• [Exercise requirements] Repeat exactly the lines of the records below, starting at the line containing "354x211 pixels. How" and ending at the line containing "Screen dimensions: 548x199". Leave the pictures out.

Stored data section start

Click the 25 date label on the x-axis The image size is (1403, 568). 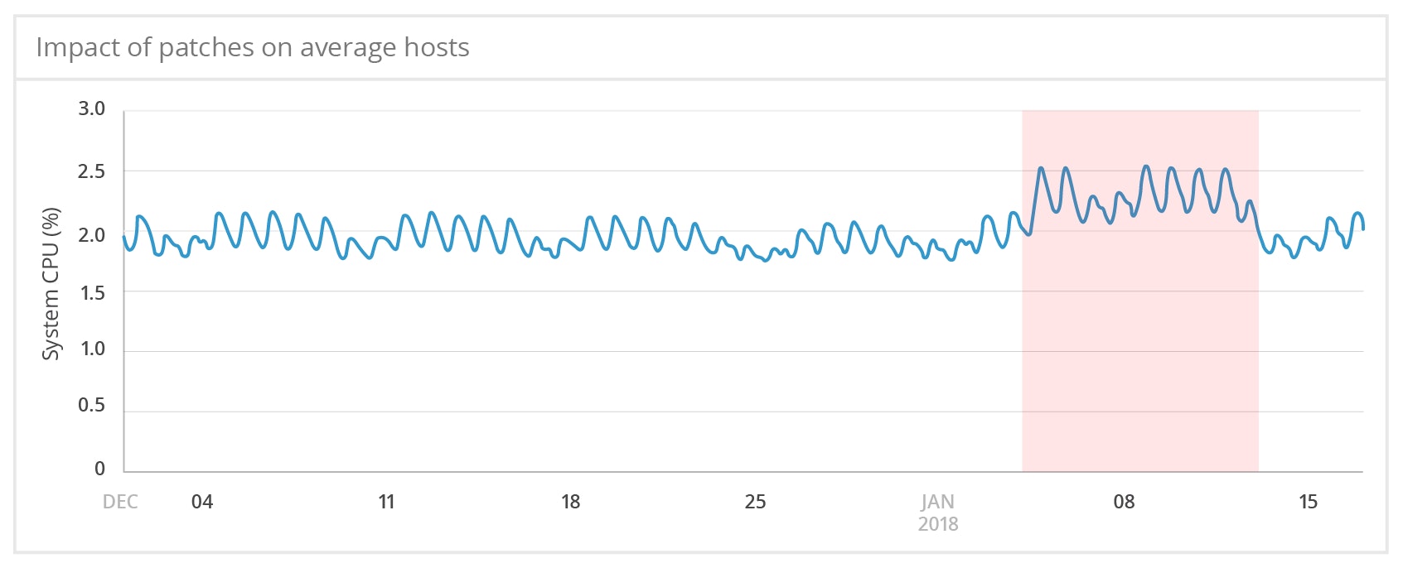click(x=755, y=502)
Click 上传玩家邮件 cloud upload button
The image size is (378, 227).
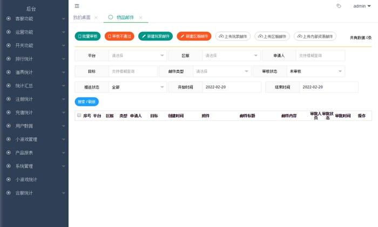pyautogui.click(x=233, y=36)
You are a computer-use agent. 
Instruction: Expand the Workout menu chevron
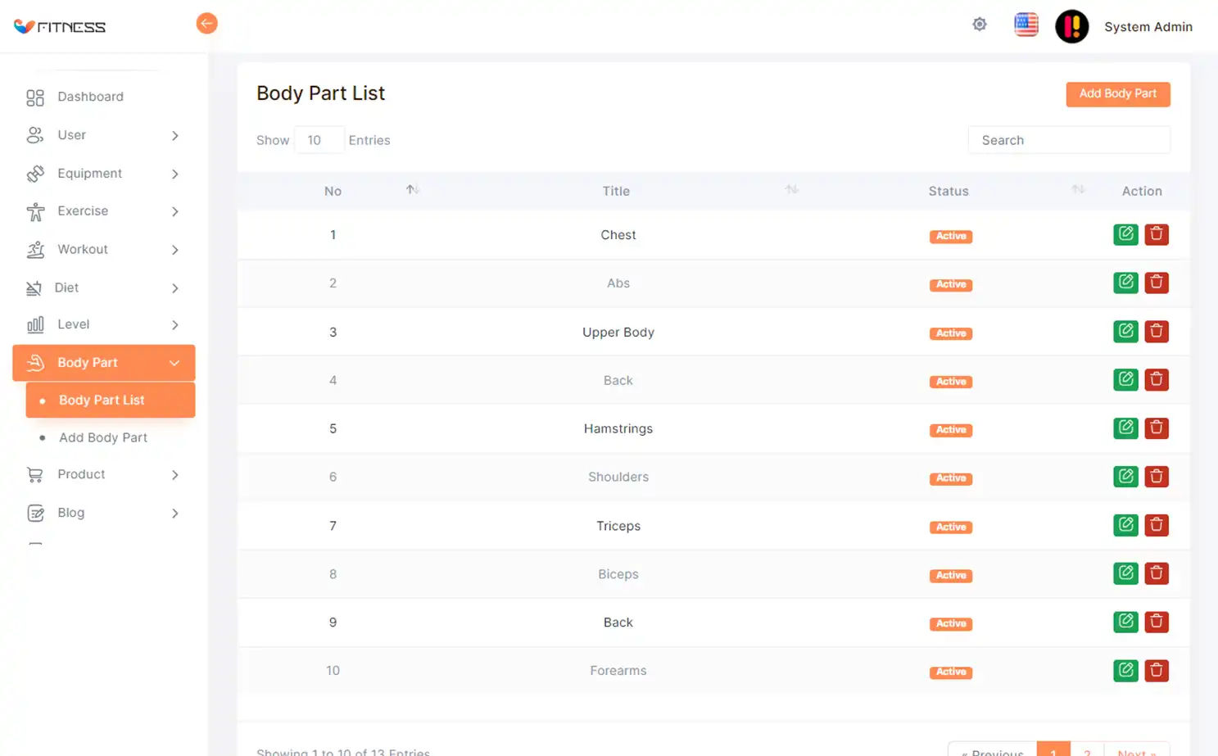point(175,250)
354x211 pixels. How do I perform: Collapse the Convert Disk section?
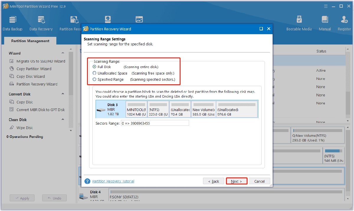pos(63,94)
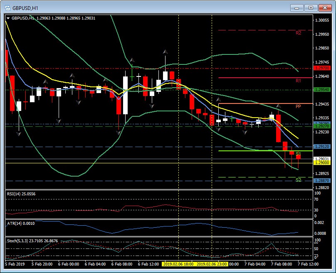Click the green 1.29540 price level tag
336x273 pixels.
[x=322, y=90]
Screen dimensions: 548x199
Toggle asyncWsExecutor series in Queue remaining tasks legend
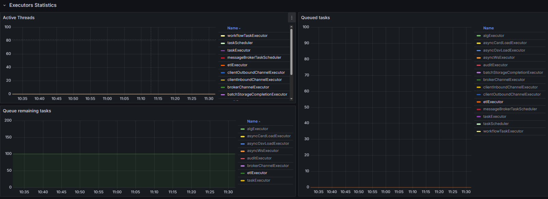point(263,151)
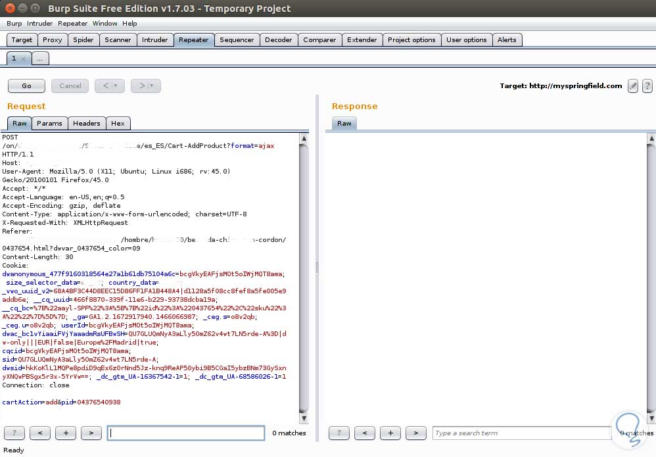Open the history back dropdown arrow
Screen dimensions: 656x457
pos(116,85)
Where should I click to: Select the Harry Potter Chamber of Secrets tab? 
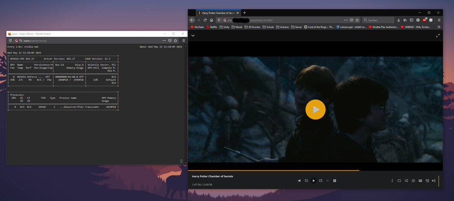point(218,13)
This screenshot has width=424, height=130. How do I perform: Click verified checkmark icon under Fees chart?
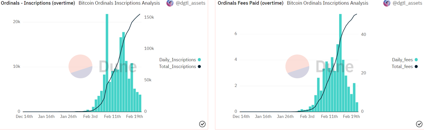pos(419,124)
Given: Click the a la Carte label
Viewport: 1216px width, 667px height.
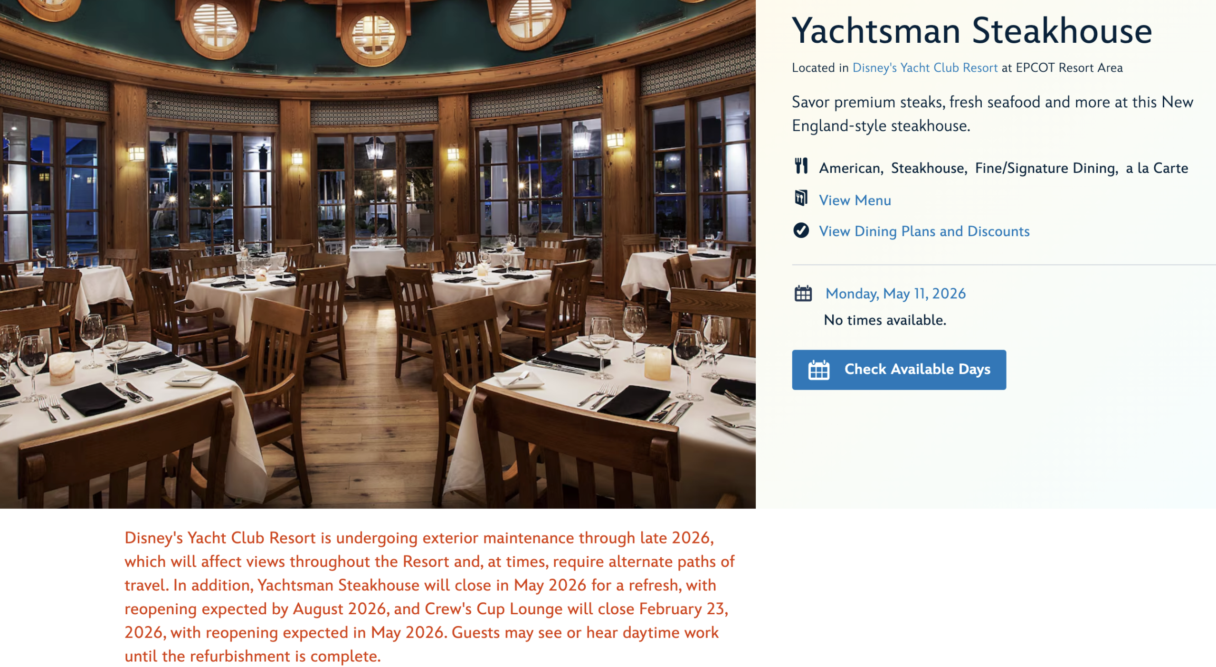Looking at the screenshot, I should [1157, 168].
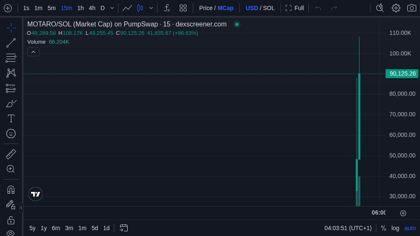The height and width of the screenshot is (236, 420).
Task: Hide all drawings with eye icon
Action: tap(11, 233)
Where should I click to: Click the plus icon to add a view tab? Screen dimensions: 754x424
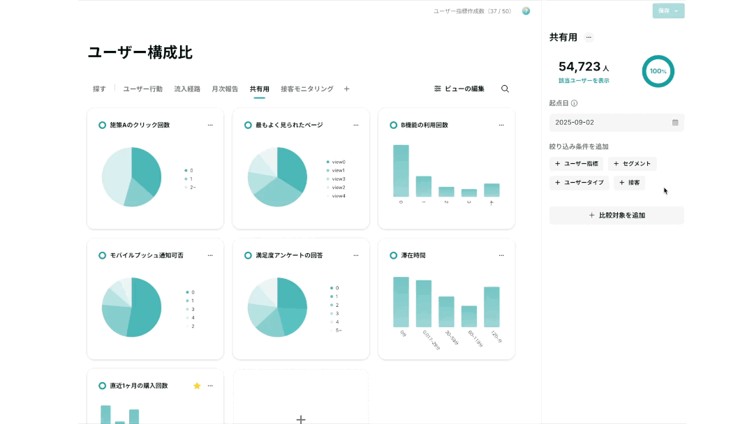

Stored data section end

• [Finished task]
354x211 pixels. How do I perform: Collapse the Convert Disk section?
pos(63,94)
Click the green 1.29540 price level tag
336x273 pixels.
[x=322, y=90]
Screen dimensions: 548x199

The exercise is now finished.